A pied piper has been at work at Utah Ballet, putting together a folk tale Chinese style and making a cast of 100 (including 80 children) perform on cue. Actually, make that two pied pipers - the Monkey King on stage and choreographer/designer/music man John Mead almost everywhere else.

Mead has reworked his "Monkey King" to advantage since its debut in 1986. If memory serves, the updated version is sharper, clearer and more purposeful. This charming full-length piece appears to be authentically Oriental in its legends and style.It's clever, often funny, sometimes eerie, well-paced (though sometimes a sequence with the children goes on a little too long) and holds the attention of all. Although there were many children in the audience, no squirming or fussing was heard. And while there's no Christmas connection, this appeals as a good show to increase holiday cheer and merriment.

Michael Cheng, the Monkey King, has the right qualities of person-ality, gymnastics and dancing ability to make a brave and resourceful folk hero. Monkey Kings always prevail, so you know the outcome from the beginning; but that doesn't keep you from cheering this fine fellow on in his adventures.

Malcolm Lee narrates the story, as the Monkey King basks in the pleasures of Flower-Fruit Mountain, becomes discontented and seeks one who can teach him how to live forever. For eating forbidden fruit, he is imprisoned in a stone box by Buddha for 500 years (realistically shown on stage, though fortunately not for the full time).

He's finally released on condition that he will escort the monk Tong Tsung and his companions, the adorable Pigsy with a fat tummy (Michael Bullock) and the pilgrim Sandy (Jef Horne) on a quest to India for Buddhist scriptures. His many adventures revolve around conflict with the beautiful and evil White Bone Demon, stylishly and powerfully danced by Jennie Creer.

Where do the children fit in? Almost everywhere. The villages are full of them, and there are dozens of brown, masked monkeys of all sizes writhing about. In one of the prettier scenes, some of them are white cranes, en pointe, at the river's edge, and the underwater scene has a big assortment of sea creatures. And there's a great battle with the Demon and her attendants, where they form a hollow square and mark the rhythm with sticks.

When the Monkey King engineers a storm in the desert to rescue his friends, he flies on a cloud chariot high in the air, and the children are dancing raindrops who soon fill the stage with a river. Throughout, everyone appears to be having a genuinely good time, yet within the bounds of really performing and pantomiming, with the women of Utah Ballet leading the way.

Dianna Cuatto makes a flashy Dragon Queen, spurring on a rambunctious dragon with an elaborate lion's head.
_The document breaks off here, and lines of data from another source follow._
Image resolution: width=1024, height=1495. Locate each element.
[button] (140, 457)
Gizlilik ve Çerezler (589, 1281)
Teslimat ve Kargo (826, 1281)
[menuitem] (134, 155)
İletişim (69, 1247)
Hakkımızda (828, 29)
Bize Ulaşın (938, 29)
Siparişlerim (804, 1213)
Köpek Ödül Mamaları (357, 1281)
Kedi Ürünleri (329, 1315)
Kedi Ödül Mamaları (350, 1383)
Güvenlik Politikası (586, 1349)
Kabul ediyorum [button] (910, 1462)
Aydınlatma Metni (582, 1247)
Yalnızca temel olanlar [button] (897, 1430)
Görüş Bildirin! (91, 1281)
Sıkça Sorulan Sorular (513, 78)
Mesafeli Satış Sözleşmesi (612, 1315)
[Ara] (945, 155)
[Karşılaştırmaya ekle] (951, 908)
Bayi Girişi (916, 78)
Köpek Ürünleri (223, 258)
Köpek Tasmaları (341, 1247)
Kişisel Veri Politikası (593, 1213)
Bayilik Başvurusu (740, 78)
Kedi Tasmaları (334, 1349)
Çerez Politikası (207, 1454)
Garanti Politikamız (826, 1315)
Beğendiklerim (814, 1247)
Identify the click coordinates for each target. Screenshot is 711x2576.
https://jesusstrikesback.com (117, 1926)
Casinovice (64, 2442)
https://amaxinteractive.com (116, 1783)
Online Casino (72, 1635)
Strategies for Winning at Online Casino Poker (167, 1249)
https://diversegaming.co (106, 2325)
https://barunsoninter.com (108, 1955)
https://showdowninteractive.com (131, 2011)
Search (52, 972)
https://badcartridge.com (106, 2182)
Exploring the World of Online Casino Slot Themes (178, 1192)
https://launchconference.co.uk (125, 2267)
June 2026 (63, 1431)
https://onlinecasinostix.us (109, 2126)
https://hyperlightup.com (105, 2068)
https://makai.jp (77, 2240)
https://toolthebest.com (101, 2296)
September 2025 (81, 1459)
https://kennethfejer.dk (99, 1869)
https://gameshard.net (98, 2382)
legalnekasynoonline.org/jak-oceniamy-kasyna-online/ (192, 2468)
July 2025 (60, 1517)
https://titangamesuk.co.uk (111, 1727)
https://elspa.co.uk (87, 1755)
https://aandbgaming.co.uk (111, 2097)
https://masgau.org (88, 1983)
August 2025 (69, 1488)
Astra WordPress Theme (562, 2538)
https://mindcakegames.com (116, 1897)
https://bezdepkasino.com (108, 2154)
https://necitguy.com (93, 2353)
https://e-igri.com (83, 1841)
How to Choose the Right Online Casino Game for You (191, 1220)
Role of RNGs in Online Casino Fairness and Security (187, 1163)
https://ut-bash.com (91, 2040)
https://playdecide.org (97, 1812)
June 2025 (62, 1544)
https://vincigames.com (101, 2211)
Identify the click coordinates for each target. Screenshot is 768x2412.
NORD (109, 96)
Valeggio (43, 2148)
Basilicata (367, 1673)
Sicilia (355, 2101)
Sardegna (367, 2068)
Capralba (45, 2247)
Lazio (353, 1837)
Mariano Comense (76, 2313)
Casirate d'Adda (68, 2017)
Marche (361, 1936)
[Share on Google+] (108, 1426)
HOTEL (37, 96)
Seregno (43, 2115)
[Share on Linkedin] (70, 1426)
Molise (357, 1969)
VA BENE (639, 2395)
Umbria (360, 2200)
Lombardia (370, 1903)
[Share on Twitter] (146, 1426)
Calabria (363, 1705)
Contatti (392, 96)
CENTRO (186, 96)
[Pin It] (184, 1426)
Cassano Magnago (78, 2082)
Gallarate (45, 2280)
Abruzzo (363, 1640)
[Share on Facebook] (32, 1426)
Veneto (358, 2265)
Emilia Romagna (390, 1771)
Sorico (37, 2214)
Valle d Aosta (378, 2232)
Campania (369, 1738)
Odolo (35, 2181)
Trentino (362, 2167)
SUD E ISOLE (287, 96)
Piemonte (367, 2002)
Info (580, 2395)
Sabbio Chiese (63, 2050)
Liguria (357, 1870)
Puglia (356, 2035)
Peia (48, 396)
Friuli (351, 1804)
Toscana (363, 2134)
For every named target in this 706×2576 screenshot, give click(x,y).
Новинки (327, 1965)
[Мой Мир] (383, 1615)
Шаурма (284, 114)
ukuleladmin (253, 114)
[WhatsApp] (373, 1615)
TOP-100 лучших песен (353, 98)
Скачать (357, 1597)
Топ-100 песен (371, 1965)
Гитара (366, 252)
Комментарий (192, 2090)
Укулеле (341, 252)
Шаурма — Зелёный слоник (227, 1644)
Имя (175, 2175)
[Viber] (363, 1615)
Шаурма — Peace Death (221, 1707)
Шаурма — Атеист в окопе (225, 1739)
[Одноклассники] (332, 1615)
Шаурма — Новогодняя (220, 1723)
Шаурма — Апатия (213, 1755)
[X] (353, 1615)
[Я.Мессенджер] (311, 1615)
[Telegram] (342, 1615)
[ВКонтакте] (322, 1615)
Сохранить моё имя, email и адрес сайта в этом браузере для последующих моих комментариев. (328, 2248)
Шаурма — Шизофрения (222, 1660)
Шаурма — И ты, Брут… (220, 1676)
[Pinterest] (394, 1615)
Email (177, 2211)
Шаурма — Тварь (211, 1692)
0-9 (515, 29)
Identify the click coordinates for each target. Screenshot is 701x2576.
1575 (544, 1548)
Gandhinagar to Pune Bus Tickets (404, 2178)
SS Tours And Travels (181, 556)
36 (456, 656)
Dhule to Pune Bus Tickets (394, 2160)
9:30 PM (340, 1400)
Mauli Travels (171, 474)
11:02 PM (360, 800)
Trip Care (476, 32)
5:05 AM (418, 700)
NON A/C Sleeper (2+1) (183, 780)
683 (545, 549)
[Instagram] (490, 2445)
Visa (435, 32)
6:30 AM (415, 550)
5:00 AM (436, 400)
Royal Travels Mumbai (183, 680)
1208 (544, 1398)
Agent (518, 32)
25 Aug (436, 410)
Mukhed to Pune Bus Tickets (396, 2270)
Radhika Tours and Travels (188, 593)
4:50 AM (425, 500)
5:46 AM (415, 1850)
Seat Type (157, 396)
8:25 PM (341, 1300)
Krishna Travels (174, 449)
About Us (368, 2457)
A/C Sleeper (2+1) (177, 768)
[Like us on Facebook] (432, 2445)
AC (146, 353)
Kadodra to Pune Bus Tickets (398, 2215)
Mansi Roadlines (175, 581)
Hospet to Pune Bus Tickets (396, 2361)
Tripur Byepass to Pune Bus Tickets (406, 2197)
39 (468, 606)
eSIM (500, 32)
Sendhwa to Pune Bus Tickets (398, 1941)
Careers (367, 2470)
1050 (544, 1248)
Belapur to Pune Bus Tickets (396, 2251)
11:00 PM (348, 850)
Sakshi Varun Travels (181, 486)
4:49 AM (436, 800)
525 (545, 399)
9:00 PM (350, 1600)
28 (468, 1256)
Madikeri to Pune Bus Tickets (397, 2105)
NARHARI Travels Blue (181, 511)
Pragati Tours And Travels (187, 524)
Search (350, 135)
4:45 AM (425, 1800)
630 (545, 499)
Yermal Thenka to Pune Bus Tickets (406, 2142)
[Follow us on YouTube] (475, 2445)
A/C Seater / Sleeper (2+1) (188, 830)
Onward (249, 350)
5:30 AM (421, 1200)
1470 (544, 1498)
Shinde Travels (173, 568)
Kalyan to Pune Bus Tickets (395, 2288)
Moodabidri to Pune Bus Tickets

And Mead's musical collage, assembled from various Asian and Indonesian sources, fits well throughout, augmented by suitable synthesized noise effects.

With this show, the Hayes/Christensen Theatre has a chance to show off its technical capabilities more fully than usual, and they are impressive. Its spacious size holds a big production comfortably, and while lighting possibilities are not exploited to the fullest, there are many magical moments. Technical aspects of the show seemed to go off without a hitch on opening night.